In its Asia-Pacific assessment on economic recovery in the region as published on Monday, Moody’s Analytics – the research arm of Moody’s Group – said the Philippines “stands out as the laggard” in the region as it faces a surge of new infections and fresh lockdown measures.

Meanwhile, in Japan and South Korea, conditions are generally better as transport activities have improved on the back of falling numbers of Covid-19 cases.

“The Philippines will be one of the worst-performing economies in Southeast Asia, at least for the first half of 2021. The country’s target of inoculating most of its population this year will play a pivotal role in the recovery of the consumption-driven economy,” Moody’s Analytics economist Dave Chia said.

“However, the current vaccine rollout is evolving at a slow pace, and the country is unlikely to achieve herd immunity until late 2022,” he added.

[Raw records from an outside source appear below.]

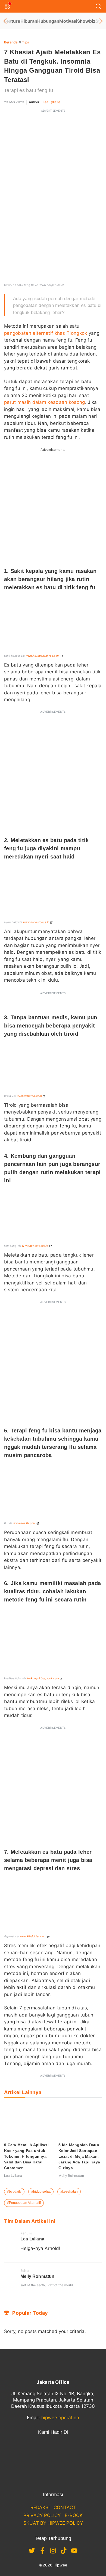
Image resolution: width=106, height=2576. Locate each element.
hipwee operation (60, 2417)
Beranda (11, 42)
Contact (65, 2507)
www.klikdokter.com (33, 1936)
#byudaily (14, 2191)
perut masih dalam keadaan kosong (44, 402)
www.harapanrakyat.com (43, 655)
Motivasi (68, 21)
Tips (25, 42)
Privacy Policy (42, 2515)
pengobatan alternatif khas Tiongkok (45, 333)
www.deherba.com (29, 1095)
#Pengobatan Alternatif (24, 2203)
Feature (12, 21)
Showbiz (86, 21)
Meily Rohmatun (37, 2276)
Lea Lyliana (52, 102)
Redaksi (39, 2507)
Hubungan (48, 21)
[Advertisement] (53, 169)
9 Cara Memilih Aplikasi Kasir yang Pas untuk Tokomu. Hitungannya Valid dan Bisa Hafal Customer (26, 2156)
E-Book (74, 2515)
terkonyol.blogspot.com (43, 1678)
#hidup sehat (41, 2191)
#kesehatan (69, 2191)
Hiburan (28, 21)
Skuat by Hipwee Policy (53, 2523)
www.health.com (24, 1523)
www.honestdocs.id (36, 922)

The Philippines’s inflation numbers are also a cause of concern for the country, an exception to Moody’s Analytics’ general view of a subdued inflation environment in most of Asia.

“Inflation is subdued in most of Asia, and expected to only gradually pick up over 2021 because of rising oil prices and economies starting to reopen. India and the Philippines are exceptions. In these economies, inflation is above comfort levels, adding to the list of challenges for policymakers,” Moody’s Analytics economist Katrina Ell said.

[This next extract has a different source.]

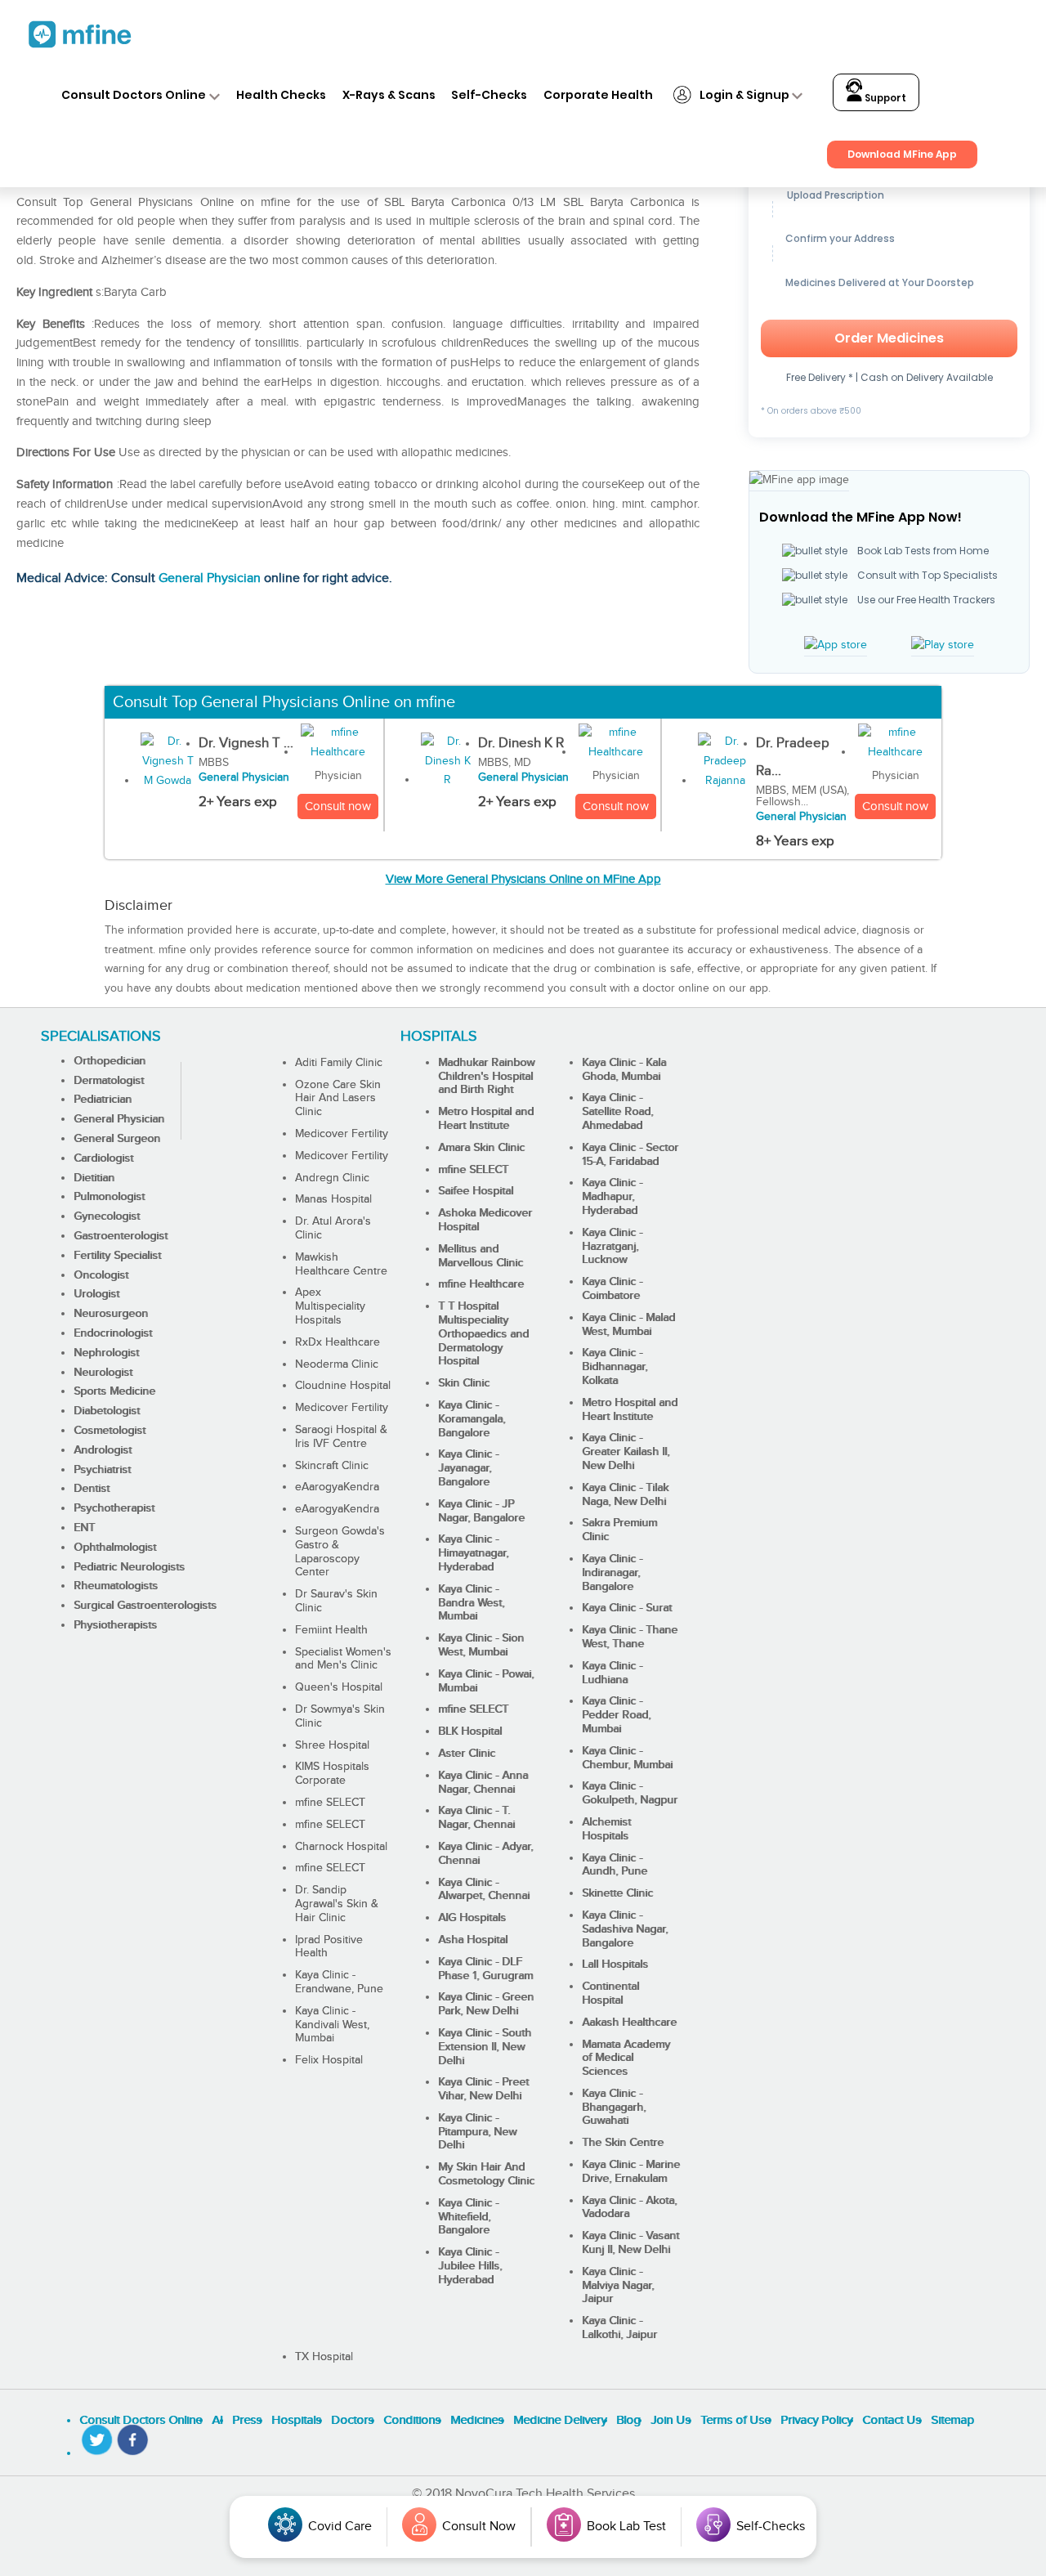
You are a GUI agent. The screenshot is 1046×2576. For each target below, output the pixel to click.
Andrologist (103, 1450)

“The Philippines is particularly worrisome. Elevated inflation, a large output gap, a recent resurgence of Covid-19 infections, and limited vaccine availability are all reasons for concern,” she added.

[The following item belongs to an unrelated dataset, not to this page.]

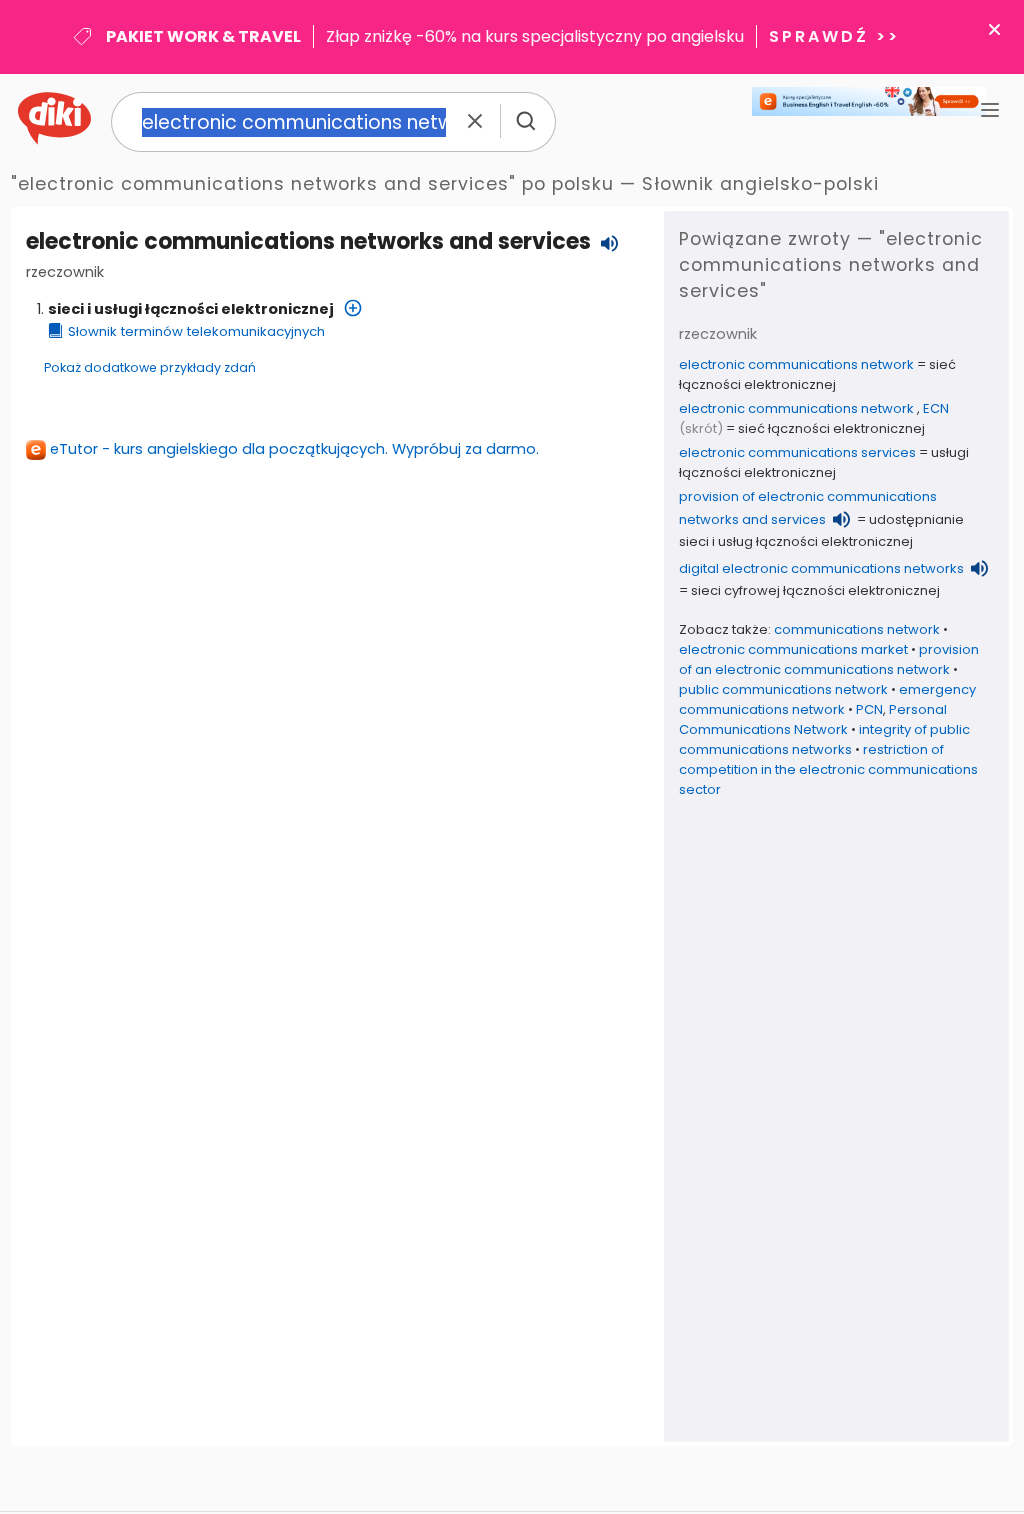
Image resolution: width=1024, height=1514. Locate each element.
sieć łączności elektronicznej (817, 374)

Moody’s Investor Service also recently announced that the spike in the country’s cases is a “credit negative” for the Philippine economy.

Credit negative for sovereigns usually means a further deterioration of these conditions may lead to a downgrade in the country’s current credit standing. The Philippines is currently rated Baa2, with a stable outlook by Moody’s.

“A delayed recovery will have effects on labor markets that could exacerbate income inequality and poverty. The government’s new measures could reverse recovery in the unemployment rate, which fell to 8.7 percent in the first quarter from a peak of 17.6 percent in the second quarter of last year; and the poverty incidence rate, which fell to 16.7 percent in 2018 from 26.3 percent in 2009 amid rapid economic growth,” the credit watcher said.

On the same day, Fitch Solutions, the research arm of the Fitch Group, said the rising cases in the country are creating “uncertainties” for the economy.

Thus, they expect the country to be in a state of recovery by late-2021 through 2022 as the Philippine economy remains highly dependent on a resurgence in domestic consumption.

This situation, Fitch Solutions said, will push the Bangko Sentral ng Pilipinas (BSP) to keep its policy rates on hold for the rest of the year despite rising inflation numbers.

On Monday, the Philippines broke another all-time high number of new Covid-19 infections at 10,016 new cases.